As a dispute that began as a corporate matter is reframed within congressional discourse as a policy issue, the Coupang case is increasingly viewed through a political lens. Section 301 of the U.S. Trade Act allows the imposition of tariffs without statutory rate limits in response to unfair trade practices, and it has previously been invoked in the 1980s U.S.-Japan semiconductor negotiations and in recent measures against China. France also faced potential Section 301 retaliation in 2024 over its digital tax initiative. The pathway by which a specific corporate case becomes linked to broader trade enforcement tools is therefore well established.

Attention is now focused on the potential linkage between congressional inquiries and executive branch trade policy. After the U.S. Supreme Court ruled that President Donald Trump’s reciprocal tariff measures under the International Emergency Economic Powers Act (IEEPA) were unlawful, USTR stated that Section 301 investigations could encompass “most major trading partners,” adding that the scope includes “unreasonable, discriminatory, and burdensome acts.” The language mirrors arguments raised by Coupang, reinforcing speculation about policy convergence.
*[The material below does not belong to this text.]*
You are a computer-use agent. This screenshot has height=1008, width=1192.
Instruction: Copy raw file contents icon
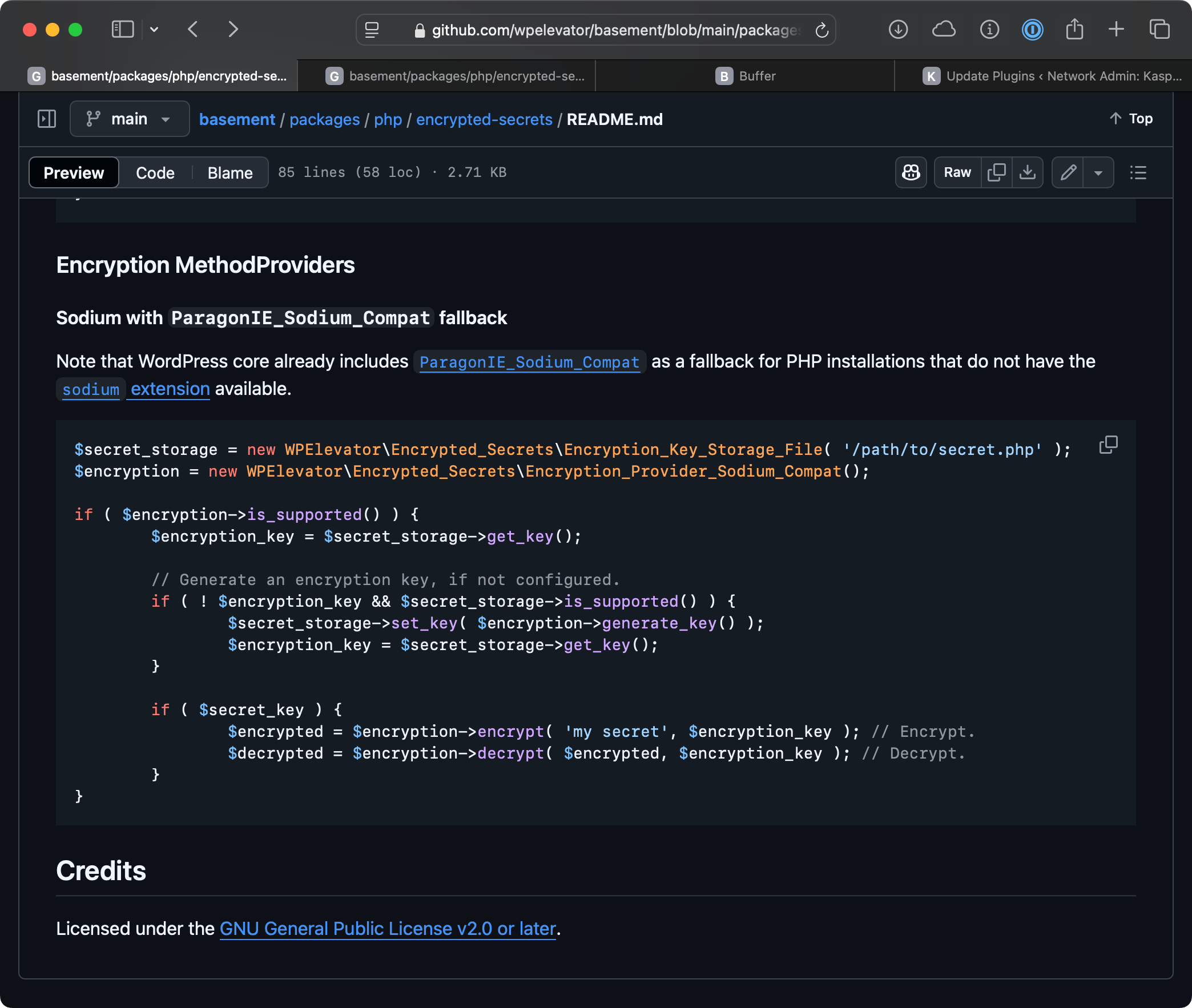996,172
At the same time, some members of Congress have floated proposals to institutionalize mechanisms protecting U.S. firms operating under foreign regulatory regimes. Discussions have included strengthening non-discrimination obligations on foreign governments or mandating congressional reporting in cases of trade disputes. Such legislative initiatives would both counter overseas regulatory actions highlighted in the Coupang case and bolster the administration’s use of assertive trade tools such as Section 301. Even absent immediate enactment, the debate itself conveys a forceful political message that U.S. trade interests will be defended.